• Stored rows:

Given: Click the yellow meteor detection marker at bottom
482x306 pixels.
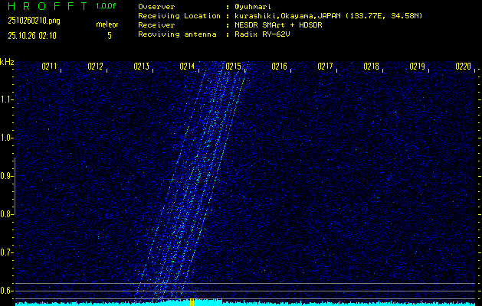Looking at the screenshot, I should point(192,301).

* * *

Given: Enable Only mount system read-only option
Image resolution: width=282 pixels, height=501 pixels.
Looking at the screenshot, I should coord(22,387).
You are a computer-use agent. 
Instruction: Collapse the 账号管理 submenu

--

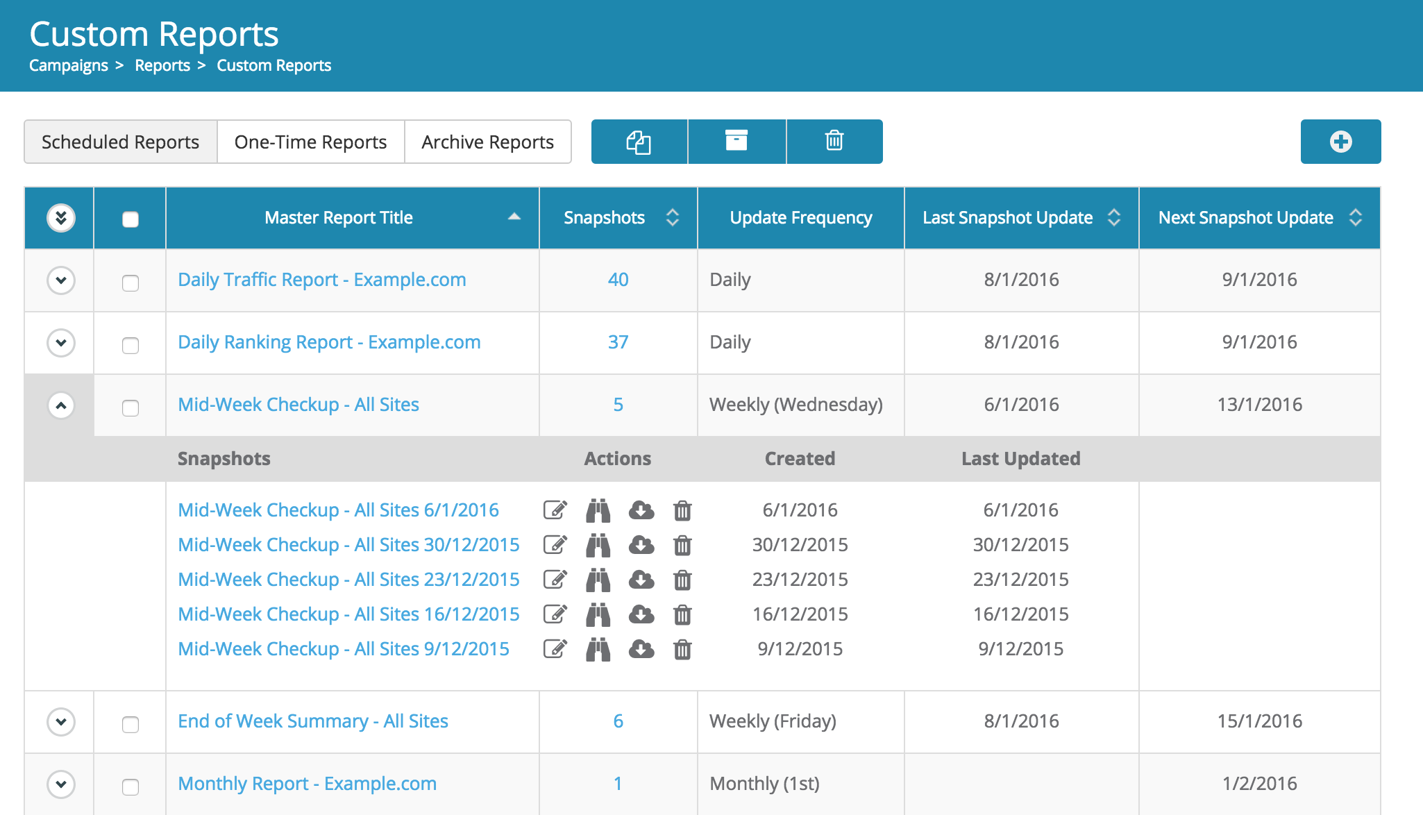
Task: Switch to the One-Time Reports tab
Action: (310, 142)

• Problem statement:
Write out as a JSON list of strings the lines starting with the line that contains "Given: Click the" and going on through the line that contains "Looking at the screenshot, I should point(192,301).", one string per line and no strings for blank lines. Leave the pictures out.

• Task solution:
[
  "Given: Click the yellow meteor detection marker at bottom",
  "482x306 pixels.",
  "Looking at the screenshot, I should point(192,301)."
]